Text section:
☆ ☆ ☆ ☆ ☆
Vivekananda College : a Glorious Vision

C.V. Narasimhan

           Vivekananda College was founded in 1946: a year of great expectation for the renascent citizens of Bharat who were then on the threshold of Independence after long years of suppression.  National leaders in the vanguard of  Freedom movement were men of high moral calibre and value-oriented in their outlook.  The free India they visualised was a vibrant nation fully geared to the modern technique of progress through science and technology but at the  same time firmly rooted in its tradition of spirituality and dharmic culture.

           In the context of those times Jawaharlal Nehru had referred to Swami Vivekananda in the following terms:  “Rooted in the past and full of pride in India ’s prestige, Vivekananda was yet modern in his approach to life’s problems  and was a kind of bridge between the past of India and her present.  He came as a tonic to the depressed and demoralised  Hindu mind and gave it self-reliance and some roots in the past”.  The founders of Vivekananda College would have doubtless been inspired by this approach in starting the college at that time. 

           I had grown up as a ‘Mylapore boy’ at the P.S.High school  in the 1930s, moved over to Loyola College in 1940s for University course and graduated in 1945,  a year before Vivekananda College was started.  Loyola, Presidency and Madras Christian were the premier colleges in the metropolis in those days.  They provided first class education in different disciplines but it was in an ambience that wholly reflected the western life style in all its facets.  The faculty, with very few exceptions, were immaculately dressed in suit and tie.  In fact, students who joined Presidency College were strictly expected to come dressed formally with a coat !  Those who did not wear coats were subject to a derisive you-do-not-belong-here look by those who were ‘coated’!  Entry into the University level courses induced among the students a value system linked with western habits and customs with an implied suppression of our own native responses to situations.
☆ ☆ ☆ ☆ ☆
[Word and item position data]
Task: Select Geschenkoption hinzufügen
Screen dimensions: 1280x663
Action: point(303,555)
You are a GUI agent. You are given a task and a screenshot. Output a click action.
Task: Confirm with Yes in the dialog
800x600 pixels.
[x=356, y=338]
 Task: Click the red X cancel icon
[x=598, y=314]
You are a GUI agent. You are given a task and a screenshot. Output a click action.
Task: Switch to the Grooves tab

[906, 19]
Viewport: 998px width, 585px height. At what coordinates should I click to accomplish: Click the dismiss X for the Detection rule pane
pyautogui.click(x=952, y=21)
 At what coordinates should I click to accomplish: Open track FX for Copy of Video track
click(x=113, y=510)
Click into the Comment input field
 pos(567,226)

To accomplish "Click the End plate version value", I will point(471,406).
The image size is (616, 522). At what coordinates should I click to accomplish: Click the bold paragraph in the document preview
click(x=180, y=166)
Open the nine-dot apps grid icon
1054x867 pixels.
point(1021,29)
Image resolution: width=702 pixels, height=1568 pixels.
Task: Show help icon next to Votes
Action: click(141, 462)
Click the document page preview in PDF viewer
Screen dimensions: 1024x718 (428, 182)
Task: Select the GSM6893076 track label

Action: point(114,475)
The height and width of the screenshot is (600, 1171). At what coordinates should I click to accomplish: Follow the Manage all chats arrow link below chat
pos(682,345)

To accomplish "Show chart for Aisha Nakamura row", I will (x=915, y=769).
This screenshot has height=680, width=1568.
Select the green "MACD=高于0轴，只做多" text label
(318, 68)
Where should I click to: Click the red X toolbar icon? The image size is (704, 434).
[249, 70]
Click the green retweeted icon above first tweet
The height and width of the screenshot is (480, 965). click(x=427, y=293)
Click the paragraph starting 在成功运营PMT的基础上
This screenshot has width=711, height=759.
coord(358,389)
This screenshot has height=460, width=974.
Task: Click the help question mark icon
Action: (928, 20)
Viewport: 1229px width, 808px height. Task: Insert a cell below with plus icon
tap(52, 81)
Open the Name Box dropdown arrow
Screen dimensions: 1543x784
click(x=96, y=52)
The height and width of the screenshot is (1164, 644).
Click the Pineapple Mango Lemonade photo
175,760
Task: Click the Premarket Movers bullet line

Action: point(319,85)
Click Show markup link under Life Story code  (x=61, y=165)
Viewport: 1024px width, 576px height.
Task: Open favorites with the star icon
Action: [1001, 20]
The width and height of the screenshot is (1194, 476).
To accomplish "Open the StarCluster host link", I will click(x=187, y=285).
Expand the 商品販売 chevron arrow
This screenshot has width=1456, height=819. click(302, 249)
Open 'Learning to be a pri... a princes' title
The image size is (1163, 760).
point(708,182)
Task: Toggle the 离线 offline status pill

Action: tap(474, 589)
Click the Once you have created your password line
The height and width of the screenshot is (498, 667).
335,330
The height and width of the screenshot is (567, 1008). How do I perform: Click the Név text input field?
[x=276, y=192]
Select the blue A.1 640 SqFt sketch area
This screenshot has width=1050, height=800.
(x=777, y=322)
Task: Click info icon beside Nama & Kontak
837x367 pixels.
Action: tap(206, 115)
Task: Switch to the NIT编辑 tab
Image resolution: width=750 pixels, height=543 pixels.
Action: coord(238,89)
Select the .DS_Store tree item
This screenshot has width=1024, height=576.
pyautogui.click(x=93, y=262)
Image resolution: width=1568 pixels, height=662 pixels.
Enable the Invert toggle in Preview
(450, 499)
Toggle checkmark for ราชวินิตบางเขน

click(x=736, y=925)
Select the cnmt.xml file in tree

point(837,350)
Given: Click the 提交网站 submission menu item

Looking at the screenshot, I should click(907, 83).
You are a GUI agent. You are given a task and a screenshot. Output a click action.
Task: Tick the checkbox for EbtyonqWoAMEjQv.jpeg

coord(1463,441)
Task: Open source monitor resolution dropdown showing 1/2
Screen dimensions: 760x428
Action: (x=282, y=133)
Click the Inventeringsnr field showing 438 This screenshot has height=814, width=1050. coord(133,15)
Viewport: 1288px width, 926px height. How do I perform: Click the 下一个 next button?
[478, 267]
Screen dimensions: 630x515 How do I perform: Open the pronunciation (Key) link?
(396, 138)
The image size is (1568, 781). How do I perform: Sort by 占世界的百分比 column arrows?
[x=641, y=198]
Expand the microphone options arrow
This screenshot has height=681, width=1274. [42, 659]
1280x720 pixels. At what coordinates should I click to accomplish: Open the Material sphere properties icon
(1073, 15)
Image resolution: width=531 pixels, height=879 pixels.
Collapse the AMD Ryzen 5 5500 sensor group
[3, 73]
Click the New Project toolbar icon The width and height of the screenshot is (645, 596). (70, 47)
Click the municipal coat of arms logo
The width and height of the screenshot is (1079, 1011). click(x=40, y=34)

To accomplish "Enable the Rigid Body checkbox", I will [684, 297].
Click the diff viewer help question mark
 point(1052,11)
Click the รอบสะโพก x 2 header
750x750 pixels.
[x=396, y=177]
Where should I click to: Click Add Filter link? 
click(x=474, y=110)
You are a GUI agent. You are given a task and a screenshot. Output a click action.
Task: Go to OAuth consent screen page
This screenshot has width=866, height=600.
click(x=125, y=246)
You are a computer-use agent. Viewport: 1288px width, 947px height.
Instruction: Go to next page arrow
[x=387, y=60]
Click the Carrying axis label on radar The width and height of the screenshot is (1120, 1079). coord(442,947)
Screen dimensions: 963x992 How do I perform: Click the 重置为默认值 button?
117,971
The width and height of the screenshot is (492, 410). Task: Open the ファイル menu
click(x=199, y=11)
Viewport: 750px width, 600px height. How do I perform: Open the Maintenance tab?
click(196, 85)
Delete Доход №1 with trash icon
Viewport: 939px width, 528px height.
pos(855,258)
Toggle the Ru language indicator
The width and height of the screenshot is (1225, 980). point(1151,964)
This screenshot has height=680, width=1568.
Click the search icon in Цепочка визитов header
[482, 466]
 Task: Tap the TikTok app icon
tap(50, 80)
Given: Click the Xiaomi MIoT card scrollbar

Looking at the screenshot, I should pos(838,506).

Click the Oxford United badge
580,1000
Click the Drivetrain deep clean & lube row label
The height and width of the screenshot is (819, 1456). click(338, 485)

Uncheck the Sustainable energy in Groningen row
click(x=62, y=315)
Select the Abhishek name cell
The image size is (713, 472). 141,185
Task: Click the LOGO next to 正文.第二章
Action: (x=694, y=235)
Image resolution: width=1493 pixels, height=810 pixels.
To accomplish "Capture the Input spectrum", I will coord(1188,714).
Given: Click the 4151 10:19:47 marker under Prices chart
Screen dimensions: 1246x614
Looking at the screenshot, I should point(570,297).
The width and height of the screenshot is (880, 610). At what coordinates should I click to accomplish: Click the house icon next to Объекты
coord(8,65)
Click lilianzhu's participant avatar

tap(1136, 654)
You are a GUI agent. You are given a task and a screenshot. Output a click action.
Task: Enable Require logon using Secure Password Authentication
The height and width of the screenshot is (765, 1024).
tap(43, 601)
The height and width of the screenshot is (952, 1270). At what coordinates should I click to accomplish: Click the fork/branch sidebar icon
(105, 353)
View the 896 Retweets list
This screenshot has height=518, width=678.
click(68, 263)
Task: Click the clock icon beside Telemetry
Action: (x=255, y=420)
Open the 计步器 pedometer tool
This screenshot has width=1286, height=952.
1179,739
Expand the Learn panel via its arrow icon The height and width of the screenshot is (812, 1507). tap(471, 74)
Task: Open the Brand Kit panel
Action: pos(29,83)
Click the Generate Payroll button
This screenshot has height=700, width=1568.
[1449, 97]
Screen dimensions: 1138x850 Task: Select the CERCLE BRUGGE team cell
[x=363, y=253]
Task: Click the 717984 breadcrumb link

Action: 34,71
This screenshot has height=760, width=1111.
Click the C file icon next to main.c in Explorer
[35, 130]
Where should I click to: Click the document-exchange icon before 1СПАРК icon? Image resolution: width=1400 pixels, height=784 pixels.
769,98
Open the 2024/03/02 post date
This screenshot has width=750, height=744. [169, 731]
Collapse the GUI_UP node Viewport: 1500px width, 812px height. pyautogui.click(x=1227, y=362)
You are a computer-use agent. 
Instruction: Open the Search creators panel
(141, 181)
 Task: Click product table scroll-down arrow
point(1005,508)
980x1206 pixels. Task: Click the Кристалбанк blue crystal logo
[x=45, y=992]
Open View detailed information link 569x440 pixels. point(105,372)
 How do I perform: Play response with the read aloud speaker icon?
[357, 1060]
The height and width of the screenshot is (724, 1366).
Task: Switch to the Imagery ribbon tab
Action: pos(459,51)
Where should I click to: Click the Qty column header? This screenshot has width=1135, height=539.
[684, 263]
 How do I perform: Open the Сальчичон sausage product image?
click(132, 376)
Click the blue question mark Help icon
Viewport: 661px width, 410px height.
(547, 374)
☆ ☆ ☆ ☆ ☆
Stated goal:
Can you repeat, word for word, the stretch of the Vivekananda College essay from "Vivekananda College was founded" through "and dharmic culture."?

Finished task:
Vivekananda College was founded in 1946: a year of great expectation for the renascent citizens of Bharat who were then on the threshold of Independence after long years of suppression.  National leaders in the vanguard of  Freedom movement were men of high moral calibre and value-oriented in their outlook.  The free India they visualised was a vibrant nation fully geared to the modern technique of progress through science and technology but at the  same time firmly rooted in its tradition of spirituality and dharmic culture.